Road Map for the Near Term Performance of the Economy
What factors will play a role in the near term performance of the economy? This is one of the most popular questions I have been asked in recent weeks. As a starting point, there are three aspects to track in order to answer this question.
(1). The effectiveness of policy actions of the Fed and U.S. government – The Fed’s innovative and aggressive interest rate and non-interest rate policy changes have and will continue to influence the course of the economy. The financial market landscape has shown vast improvements in recent weeks following Fed actions over the course of the crisis. The spreads between more risky and less risky securities have narrowed significantly (charts 1 and 2) and discount window borrowing has declined (chart 3). Additional improvements in financial and credit markets will be necessary for the economy to recover. In particular, the credit machine has to start functioning again (see chart 4).
The boost from the fiscal stimulus package also known as the American Recovery and Reinvestment Act (ARRA) is not visible as yet. According to the Congressional Budget Office, only 5.0% of the roughly $380 billion spending authorized under the ARRA for 2009 has taken place as of April 2009. Going forward, the impact of the authorized expenditures to judge the effectiveness of the expansionary fiscal policy actions will become available. The expectation is that it should stimulate economic activity and prevent a severe contraction in economic activity.
(2). The excess stocks of housing, inventories of goods, and business structures will have to continue to decline to enable a turnaround in economic activity. The inventories of unsold new and existing homes are off their peaks as of March 2009. The April numbers will be published next week.
Inventories of goods grew as the recession unfolded (see chart 5) and there has been a large cutback in inventories in the fourth quarter of 2008 and first quarter of 2009. A pickup in sales in the months ahead should rectify the situation. The supply of unused retail space, warehouses, and factories is most likely to fall further before a recovery is seen.
(3). Deleveraging of household sector – As house prices fell and the economy entered a recession, households cut back on consumer spending. Household wealth has dropped nearly 18% in 2008 (chart 6), the largest annual decline in the post-war period. At the same time, liabilities of households are at a historic high of nearly 22% of their assets. As a result of the jump in debt, the debt service burden of households is punishing and holding back spending. As mentioned earlier, the stimulus package that is the temporary offset to lack of private sector demand should play a role in reviving the economy.
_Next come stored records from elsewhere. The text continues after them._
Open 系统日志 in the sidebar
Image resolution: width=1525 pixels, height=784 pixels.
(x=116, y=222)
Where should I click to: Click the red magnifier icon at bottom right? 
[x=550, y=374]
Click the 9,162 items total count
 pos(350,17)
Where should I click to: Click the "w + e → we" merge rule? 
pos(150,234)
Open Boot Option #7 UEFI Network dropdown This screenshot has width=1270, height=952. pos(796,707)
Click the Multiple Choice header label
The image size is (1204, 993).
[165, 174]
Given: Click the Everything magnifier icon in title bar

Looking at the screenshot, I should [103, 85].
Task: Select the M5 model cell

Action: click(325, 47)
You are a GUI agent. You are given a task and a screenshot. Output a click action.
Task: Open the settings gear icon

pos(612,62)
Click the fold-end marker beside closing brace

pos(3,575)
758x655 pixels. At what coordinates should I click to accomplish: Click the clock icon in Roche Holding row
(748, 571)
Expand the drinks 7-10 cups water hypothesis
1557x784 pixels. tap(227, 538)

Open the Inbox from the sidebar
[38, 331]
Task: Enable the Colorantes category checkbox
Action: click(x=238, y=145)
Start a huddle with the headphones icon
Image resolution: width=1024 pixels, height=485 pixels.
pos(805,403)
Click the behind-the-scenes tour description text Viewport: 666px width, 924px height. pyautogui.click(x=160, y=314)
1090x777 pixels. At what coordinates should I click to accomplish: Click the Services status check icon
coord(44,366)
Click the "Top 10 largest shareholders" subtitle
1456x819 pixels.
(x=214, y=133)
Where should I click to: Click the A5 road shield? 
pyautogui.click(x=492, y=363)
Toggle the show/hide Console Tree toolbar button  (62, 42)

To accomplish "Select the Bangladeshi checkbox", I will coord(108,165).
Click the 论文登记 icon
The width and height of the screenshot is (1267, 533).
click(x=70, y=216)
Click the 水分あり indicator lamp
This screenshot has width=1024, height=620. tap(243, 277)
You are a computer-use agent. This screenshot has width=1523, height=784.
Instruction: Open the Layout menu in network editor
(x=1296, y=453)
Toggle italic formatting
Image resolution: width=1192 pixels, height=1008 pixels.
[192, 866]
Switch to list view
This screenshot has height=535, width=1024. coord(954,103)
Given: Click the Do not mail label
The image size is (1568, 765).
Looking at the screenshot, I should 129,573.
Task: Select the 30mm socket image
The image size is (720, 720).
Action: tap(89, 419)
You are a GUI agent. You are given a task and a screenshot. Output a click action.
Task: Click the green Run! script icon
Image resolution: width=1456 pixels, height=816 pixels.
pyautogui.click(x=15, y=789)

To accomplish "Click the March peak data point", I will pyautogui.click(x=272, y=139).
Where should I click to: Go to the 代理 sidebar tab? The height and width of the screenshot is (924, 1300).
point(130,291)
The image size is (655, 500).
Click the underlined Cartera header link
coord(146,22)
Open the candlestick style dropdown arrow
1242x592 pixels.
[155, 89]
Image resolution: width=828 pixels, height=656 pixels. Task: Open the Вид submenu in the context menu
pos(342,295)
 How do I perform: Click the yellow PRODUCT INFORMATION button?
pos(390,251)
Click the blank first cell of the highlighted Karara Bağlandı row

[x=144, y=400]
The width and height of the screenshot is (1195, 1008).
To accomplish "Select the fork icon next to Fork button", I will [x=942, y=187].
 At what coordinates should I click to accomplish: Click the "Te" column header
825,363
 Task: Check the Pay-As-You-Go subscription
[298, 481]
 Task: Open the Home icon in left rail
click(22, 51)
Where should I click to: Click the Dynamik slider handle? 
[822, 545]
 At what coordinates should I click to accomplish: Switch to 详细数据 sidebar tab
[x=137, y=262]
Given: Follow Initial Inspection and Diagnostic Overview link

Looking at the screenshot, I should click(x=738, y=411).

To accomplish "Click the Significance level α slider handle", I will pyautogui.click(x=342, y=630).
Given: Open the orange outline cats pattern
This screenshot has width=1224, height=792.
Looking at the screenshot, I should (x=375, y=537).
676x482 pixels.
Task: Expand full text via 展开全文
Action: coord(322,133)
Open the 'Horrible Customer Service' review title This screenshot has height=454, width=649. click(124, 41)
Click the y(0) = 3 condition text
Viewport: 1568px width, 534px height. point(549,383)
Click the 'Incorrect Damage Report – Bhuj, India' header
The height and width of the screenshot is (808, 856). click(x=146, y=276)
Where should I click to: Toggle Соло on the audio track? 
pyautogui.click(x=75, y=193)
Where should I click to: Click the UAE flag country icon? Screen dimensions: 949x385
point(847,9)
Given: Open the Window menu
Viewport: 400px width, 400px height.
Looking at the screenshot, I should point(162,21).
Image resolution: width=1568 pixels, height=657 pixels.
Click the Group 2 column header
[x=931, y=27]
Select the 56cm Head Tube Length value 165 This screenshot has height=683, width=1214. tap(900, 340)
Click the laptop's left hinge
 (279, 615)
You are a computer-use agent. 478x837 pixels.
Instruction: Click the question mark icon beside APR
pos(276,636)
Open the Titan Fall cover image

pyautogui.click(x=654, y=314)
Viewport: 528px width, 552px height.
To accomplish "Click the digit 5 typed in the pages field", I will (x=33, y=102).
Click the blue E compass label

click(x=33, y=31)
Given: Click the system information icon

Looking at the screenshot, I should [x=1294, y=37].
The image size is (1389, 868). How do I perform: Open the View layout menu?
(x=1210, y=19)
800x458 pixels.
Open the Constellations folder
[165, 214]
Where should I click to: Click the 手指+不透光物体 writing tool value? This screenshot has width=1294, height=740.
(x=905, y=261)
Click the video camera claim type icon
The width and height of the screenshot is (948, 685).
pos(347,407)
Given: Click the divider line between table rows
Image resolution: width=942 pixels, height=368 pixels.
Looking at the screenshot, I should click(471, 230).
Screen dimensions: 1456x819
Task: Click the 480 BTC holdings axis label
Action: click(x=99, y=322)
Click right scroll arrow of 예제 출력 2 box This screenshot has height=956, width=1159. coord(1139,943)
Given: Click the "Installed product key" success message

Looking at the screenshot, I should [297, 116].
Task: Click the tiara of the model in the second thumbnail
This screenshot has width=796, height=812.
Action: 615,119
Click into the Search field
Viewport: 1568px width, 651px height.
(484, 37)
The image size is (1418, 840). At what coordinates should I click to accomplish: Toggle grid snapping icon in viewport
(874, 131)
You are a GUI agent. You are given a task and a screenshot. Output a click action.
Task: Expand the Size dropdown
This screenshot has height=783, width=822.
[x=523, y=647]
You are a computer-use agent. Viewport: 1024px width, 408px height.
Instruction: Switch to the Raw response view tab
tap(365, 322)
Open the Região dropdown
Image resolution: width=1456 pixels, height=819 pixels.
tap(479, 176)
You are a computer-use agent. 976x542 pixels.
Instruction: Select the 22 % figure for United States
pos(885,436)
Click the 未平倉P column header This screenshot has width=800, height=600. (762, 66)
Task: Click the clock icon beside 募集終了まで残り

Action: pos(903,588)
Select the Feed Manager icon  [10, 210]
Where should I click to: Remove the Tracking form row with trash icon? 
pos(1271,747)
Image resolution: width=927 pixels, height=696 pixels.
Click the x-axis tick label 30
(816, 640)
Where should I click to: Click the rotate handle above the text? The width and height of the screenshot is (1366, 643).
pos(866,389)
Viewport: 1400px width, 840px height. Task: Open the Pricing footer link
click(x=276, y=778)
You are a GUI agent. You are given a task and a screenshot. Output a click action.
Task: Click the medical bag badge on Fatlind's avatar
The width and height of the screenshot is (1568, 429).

In the first quarter, household saving as a percent of disposable income was 4.2%, a sharp increase from 1.8% in 2008 and below 1% readings during 2005-2007 (see chart 8). The battle between spending, saving, and reducing debt will determine how much consumers will spend.
The interplay of these three aspects will influence where the economy will stand a year from today. The expectation is that as the spending generated from the ARRA tapers off in 2010, a self-sustaining economic recovery will be in place. Recent economic data suggest that this may eventually occur.